Graaf Willem III vergeeft Nicolaas zoon van Hendrik Ossenz. in Kloetinge de misdaad die hij had begaan in verband met de doodslag op Pieter Allardsz. van den Wale, waarvoor hij was beboet met 10 pond groten Tournois, en staat hem toe weer in het land terug te keren, als tenminste de vijanden hem daartoe verlof geven.
De tekst is doorgestreept d.m.v. een aantal diagonale halen.
Deze oorkonde is niet gekopieerd in het duplicaatregister AGH 303.
De bovenstaande datering is gebaseerd op de veronderstelling dat de paasstijl is toegepast. Zie de Inleiding.

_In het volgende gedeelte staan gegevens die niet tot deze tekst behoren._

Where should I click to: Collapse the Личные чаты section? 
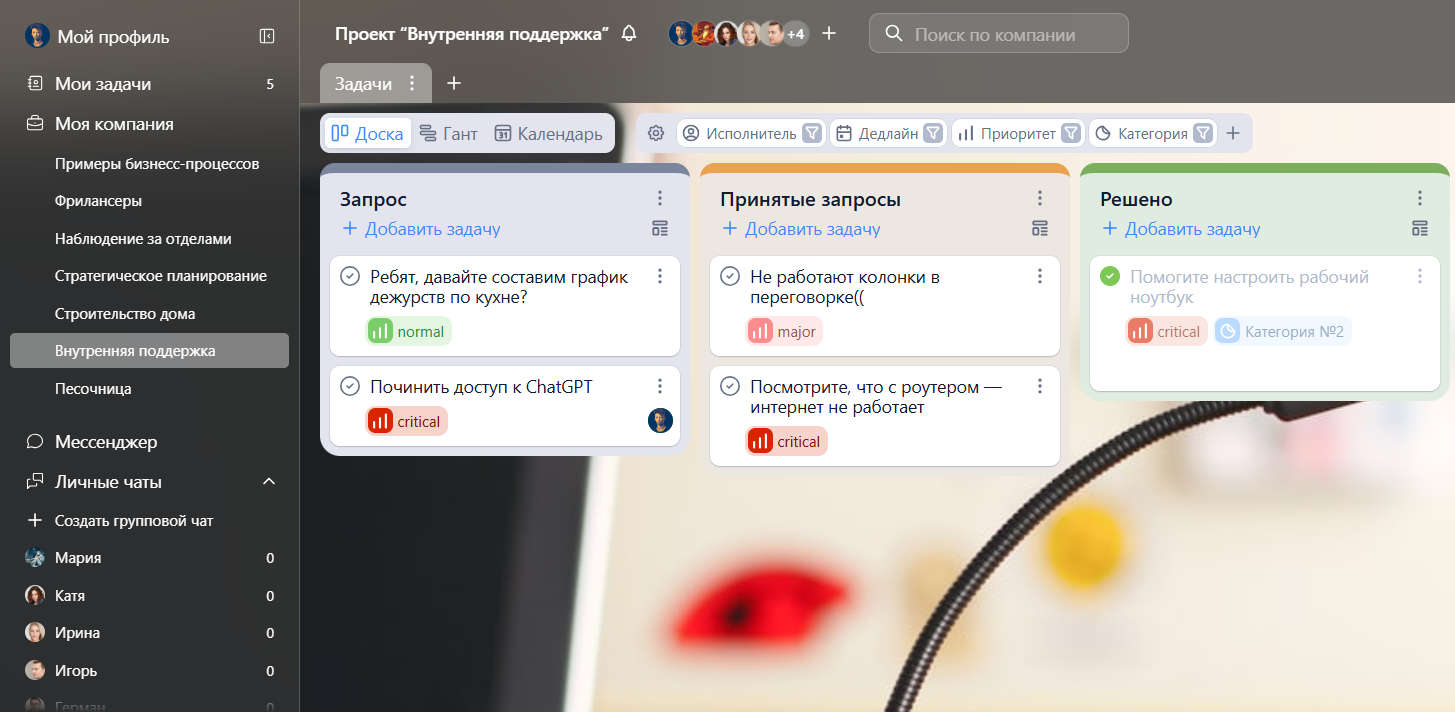tap(267, 480)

Wi Willaema grave van Heynnegouwenb etc. maken cond etc. dat wi bi Jan Heynrix f. onsen rentemeyster van Bewester Scelt in Zeeland verdinghen hebben laten Clayse Heynric Ocssen soens sone in Cloetinghe, alse van siere broeke ende mesdaet die hi jeghens ons mesdaen hadde alse van Pieter Allaerd f. doet van den Wale, om tien pond groeter Tornoysec, daer hi ons rentemeysters voirs. ghemoede of hevet; waer omme wi Clayse voirs. onse land weder gheven ende van deser broeke onsen evelen moet vergheven, also verre als hi der viande ghemoede hevetd.
In oirkonde etc. Ghegheven in Middelburche des manendaghes voir Halfvasten int jaer ons Heren M CCC zes ende twintich.